On Wed, 2011-07-20 at 11:03 +0200, Richard Guenther wrote:

> I wonder if the code below triggered at all as since we expand from
> SSA we no longer see the larger trees in-place but you have to
> look them up via SSA defs using get_gimple_for_ssa_name (or the
> helper get_def_for_expr).  So I expect that the check for a MULT_EXPR
> offset only will trigger if the memory reference was still in the
> form of a variable ARRAY_REF (then get_inner_reference will produce
> an offset of the form i * sizeof (element)).  I think what we want
> to catch here is also the case of *(ptr + i) which will not show
> up as ARRAY_REF but as MEM[ptr + 0] where ptr is an SSA name
> with a defining statement doing ptr' + i * sizeof (element).
> 
> Richard.

Confirmed.  The compiler is pretty smart about reconstructing ARRAY_REFs
out of *(p + i) if p is known to point to an array, but if p is a scalar
pointer with unknown target the code doesn't kick in.  I'll cobble up a
version that tests for both patterns and get some new numbers.

Thanks,
Bill

Patch

Index: gcc/expr.c
===================================================================
--- gcc/expr.c	(revision 176422)
+++ gcc/expr.c	(working copy)
@@ -7152,7 +7152,64 @@  expand_constructor (tree exp, rtx target, enum exp
   return target;
 }
 
+/* Look for specific patterns in the inner reference BASE and its
+   OFFSET expression.  If found, return a single tree of type EXPTYPE
+   that reassociates the addressability to combine constants.  */
+static tree
+reassociate_base_and_offset (tree base, tree offset, tree exptype)

Short exercise A »
Reproduce these rows verbatim, starting with the first row and going on through the line that contains "center [357, 2434].".

Data provided »
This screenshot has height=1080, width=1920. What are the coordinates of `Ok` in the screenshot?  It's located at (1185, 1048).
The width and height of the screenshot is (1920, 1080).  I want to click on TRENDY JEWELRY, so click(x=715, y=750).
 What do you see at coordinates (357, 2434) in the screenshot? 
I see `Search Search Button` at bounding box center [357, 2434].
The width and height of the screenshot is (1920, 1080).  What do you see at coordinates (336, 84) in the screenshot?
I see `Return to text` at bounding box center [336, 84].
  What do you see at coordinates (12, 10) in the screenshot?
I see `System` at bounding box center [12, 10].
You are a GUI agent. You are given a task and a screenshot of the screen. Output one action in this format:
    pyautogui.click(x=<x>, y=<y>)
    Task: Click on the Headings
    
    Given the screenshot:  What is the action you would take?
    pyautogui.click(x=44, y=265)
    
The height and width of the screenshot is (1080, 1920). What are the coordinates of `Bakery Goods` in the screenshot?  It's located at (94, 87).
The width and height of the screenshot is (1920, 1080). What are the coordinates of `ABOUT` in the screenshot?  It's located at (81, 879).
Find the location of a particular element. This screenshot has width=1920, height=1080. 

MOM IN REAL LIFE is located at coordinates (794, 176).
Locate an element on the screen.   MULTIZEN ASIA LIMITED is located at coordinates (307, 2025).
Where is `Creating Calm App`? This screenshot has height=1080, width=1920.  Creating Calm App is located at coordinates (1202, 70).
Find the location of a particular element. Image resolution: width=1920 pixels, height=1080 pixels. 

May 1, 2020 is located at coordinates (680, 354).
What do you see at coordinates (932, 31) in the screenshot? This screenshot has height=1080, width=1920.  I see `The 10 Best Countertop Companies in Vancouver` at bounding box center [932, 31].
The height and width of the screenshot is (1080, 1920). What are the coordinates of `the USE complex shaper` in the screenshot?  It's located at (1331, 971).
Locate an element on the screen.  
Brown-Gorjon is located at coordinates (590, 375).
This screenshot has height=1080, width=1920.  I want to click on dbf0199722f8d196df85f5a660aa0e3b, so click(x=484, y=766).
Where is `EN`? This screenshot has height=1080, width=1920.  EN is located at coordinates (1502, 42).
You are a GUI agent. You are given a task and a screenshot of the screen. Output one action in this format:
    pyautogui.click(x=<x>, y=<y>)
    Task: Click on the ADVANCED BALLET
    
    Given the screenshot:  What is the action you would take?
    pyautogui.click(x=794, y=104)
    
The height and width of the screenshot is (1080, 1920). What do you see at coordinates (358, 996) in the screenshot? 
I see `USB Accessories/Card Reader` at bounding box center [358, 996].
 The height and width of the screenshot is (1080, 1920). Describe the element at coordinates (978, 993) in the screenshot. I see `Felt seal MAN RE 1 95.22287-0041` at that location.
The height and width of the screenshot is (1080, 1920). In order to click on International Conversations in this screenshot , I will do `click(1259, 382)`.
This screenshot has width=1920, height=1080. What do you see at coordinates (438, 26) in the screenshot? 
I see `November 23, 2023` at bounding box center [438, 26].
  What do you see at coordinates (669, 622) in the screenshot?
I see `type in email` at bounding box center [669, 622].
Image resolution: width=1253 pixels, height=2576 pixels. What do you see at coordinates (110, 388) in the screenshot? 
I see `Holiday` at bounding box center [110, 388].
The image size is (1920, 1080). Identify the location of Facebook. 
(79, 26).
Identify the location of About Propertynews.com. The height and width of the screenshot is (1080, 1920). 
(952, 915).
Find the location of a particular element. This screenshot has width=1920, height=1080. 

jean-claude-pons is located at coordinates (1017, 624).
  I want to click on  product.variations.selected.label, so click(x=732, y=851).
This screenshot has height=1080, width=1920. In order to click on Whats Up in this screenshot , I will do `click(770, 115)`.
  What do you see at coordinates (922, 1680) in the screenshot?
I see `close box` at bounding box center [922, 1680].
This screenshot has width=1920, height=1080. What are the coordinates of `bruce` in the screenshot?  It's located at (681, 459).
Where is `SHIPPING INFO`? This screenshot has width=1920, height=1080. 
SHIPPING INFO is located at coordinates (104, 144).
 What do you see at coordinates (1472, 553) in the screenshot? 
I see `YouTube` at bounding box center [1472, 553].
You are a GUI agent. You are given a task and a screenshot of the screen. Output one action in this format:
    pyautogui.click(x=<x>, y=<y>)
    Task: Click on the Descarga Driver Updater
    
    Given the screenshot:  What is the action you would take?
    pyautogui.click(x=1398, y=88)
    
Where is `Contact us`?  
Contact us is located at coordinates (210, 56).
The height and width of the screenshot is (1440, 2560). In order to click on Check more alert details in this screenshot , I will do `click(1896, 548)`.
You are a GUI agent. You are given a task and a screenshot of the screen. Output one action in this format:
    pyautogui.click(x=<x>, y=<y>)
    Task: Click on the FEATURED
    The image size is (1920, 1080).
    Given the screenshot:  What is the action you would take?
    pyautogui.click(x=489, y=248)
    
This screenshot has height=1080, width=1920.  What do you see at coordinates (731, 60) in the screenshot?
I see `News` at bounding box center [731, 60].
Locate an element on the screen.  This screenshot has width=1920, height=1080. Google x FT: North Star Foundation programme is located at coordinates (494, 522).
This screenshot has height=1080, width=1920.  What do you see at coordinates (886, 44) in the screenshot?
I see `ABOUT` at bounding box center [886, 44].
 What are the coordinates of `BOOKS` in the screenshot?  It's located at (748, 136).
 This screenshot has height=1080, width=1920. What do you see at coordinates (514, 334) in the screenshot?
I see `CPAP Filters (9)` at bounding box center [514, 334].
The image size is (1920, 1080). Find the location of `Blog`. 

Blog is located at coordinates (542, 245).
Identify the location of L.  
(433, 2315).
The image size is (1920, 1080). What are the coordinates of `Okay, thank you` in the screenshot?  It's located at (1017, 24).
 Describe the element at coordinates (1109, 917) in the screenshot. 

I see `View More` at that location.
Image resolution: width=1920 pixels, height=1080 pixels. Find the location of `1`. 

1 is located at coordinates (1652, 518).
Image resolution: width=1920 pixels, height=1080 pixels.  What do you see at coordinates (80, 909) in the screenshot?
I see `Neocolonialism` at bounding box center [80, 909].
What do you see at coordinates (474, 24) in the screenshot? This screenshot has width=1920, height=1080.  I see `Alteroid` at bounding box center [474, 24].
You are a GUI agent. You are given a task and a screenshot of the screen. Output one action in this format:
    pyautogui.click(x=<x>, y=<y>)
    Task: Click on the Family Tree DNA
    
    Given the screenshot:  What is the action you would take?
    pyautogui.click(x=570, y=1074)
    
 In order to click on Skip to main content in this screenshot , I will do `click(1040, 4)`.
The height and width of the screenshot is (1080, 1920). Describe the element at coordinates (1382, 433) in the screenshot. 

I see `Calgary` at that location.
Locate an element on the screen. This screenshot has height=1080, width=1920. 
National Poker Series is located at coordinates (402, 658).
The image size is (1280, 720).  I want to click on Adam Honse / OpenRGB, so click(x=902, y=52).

Short exercise B »
List every function name containing an underscore that appears in the compiler patch discussion above the rows.

Correct result A »
This screenshot has height=1080, width=1920. What are the coordinates of `Ok` in the screenshot?  It's located at (1185, 1048).
The width and height of the screenshot is (1920, 1080).  I want to click on TRENDY JEWELRY, so click(x=715, y=750).
 What do you see at coordinates (357, 2434) in the screenshot? 
I see `Search Search Button` at bounding box center [357, 2434].

Correct result B »
get_gimple_for_ssa_name
get_def_for_expr
get_inner_reference
expand_constructor
reassociate_base_and_offset